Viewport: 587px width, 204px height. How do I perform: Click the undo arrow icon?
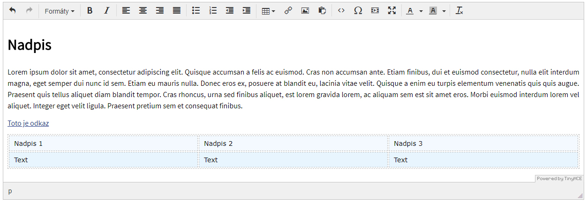[13, 10]
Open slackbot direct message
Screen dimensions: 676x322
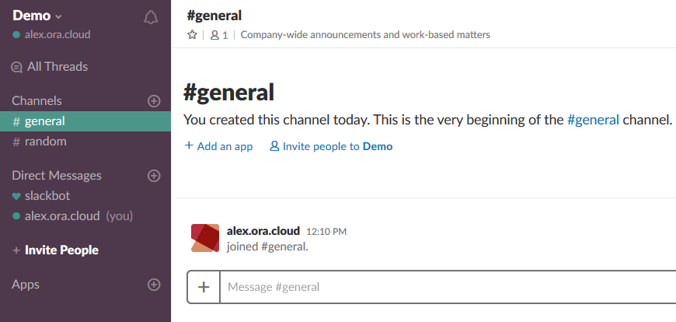47,196
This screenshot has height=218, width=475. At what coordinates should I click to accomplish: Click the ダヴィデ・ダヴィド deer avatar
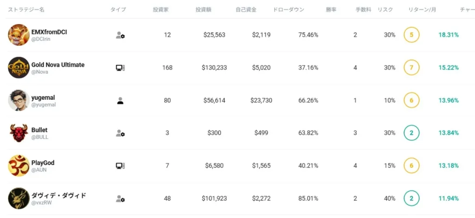click(19, 199)
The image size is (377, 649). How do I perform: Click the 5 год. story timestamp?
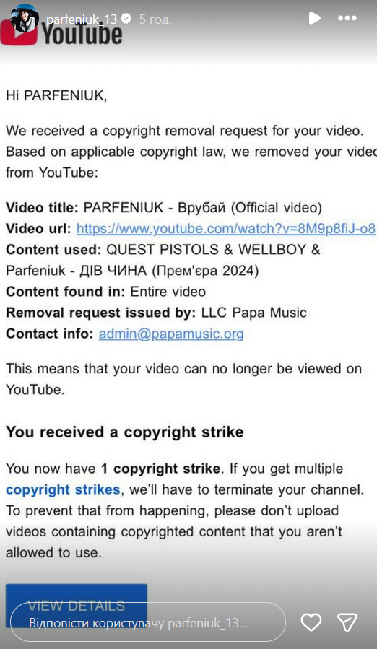click(155, 19)
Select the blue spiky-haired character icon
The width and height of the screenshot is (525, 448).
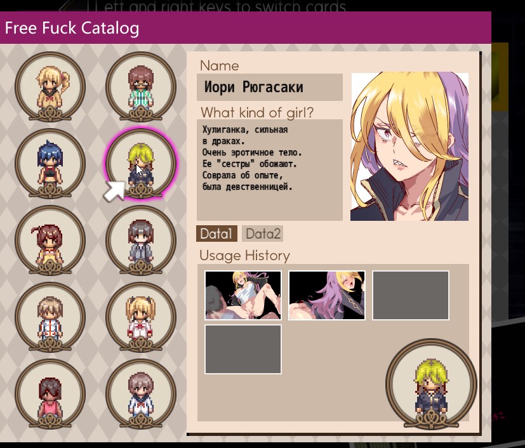point(50,164)
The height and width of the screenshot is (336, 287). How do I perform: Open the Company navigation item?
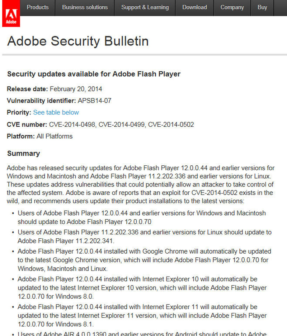[x=232, y=7]
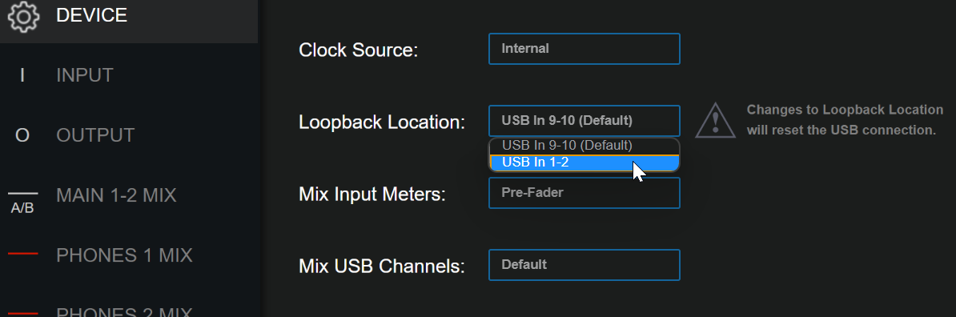Click the red line icon for PHONES 2 MIX
This screenshot has height=317, width=956.
(x=23, y=313)

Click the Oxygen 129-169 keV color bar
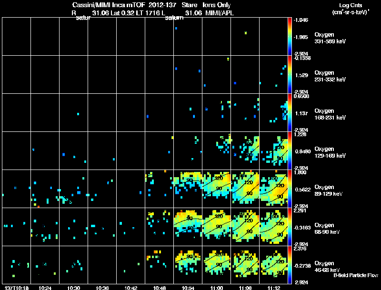click(290, 150)
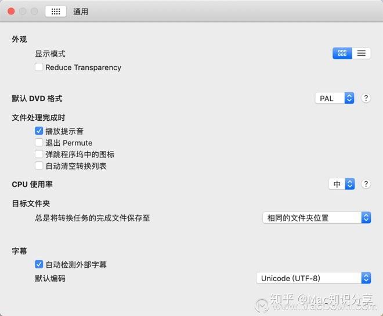Viewport: 383px width, 316px height.
Task: Click the 显示模式 label
Action: [x=50, y=54]
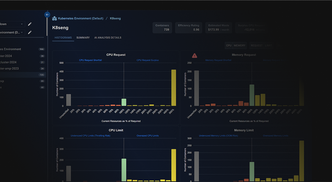Click the upper pencil edit icon
Screen dimensions: 332x182
(30, 24)
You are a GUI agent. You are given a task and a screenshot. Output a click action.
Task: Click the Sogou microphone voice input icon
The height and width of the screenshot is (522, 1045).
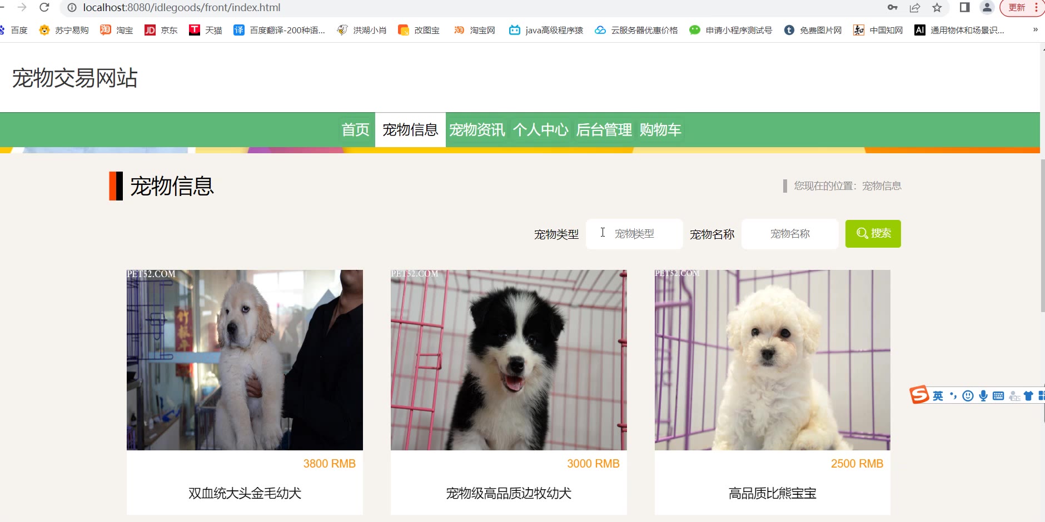[x=983, y=396]
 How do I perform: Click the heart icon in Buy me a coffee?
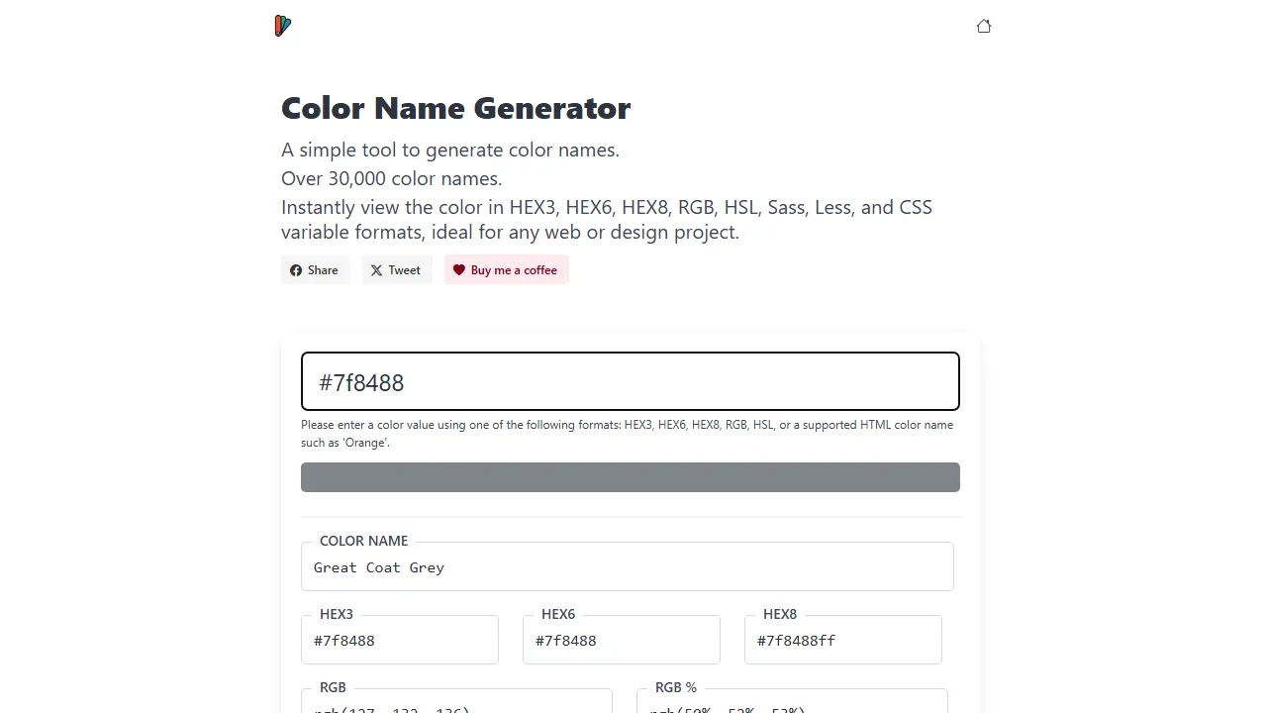[x=459, y=269]
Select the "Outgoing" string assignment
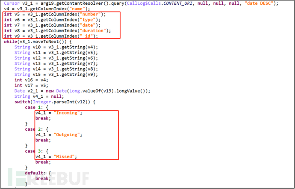295x189 pixels. click(59, 135)
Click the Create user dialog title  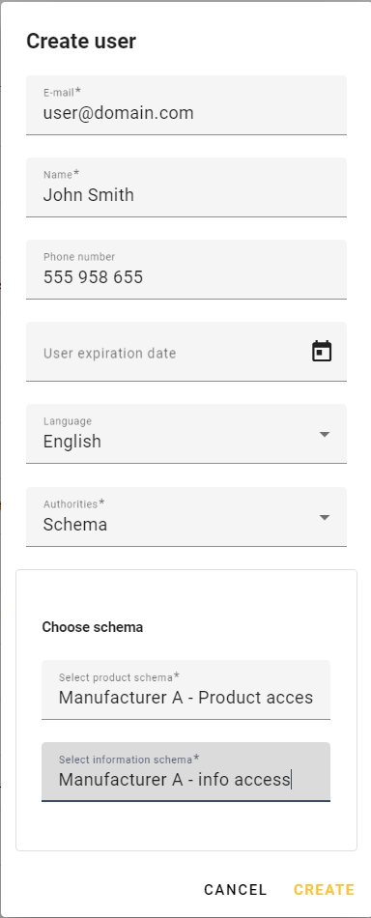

──────────────────────────────

→ **Aim of the exercise**:
Copy out every line above word for word, leaving out the pictures.

→ **Expected output**:
Viewport: 587px width, 204px height. How do I perform: Click the undo arrow icon?
[13, 10]
Open slackbot direct message
Screen dimensions: 676x322
47,196
This screenshot has height=218, width=475. At what coordinates should I click to accomplish: Click the ダヴィデ・ダヴィド deer avatar
click(19, 199)
The image size is (377, 649). How do I perform: Click the 5 год. story timestamp?
click(155, 19)
Select the blue spiky-haired character icon
The width and height of the screenshot is (525, 448).
point(50,164)
The height and width of the screenshot is (336, 287). How do I perform: Open the Company navigation item?
[x=232, y=7]
Click the red line icon for PHONES 2 MIX
This screenshot has height=317, width=956.
(x=23, y=313)

Click the Oxygen 129-169 keV color bar
click(290, 150)
Viewport: 383px width, 316px height.
Task: Click the 显示模式 label
Action: [x=50, y=54]
Click the upper pencil edit icon
Screen dimensions: 332x182
(30, 24)
You are a GUI agent. You are given a task and a screenshot. Output a click action.
Task: Click the Sogou microphone voice input icon
The height and width of the screenshot is (522, 1045).
[x=983, y=396]
 How do I perform: Click the heart icon in Buy me a coffee?
[x=459, y=269]
Select the "Outgoing" string assignment
295x189 pixels. click(59, 135)
Click the Create user dialog title  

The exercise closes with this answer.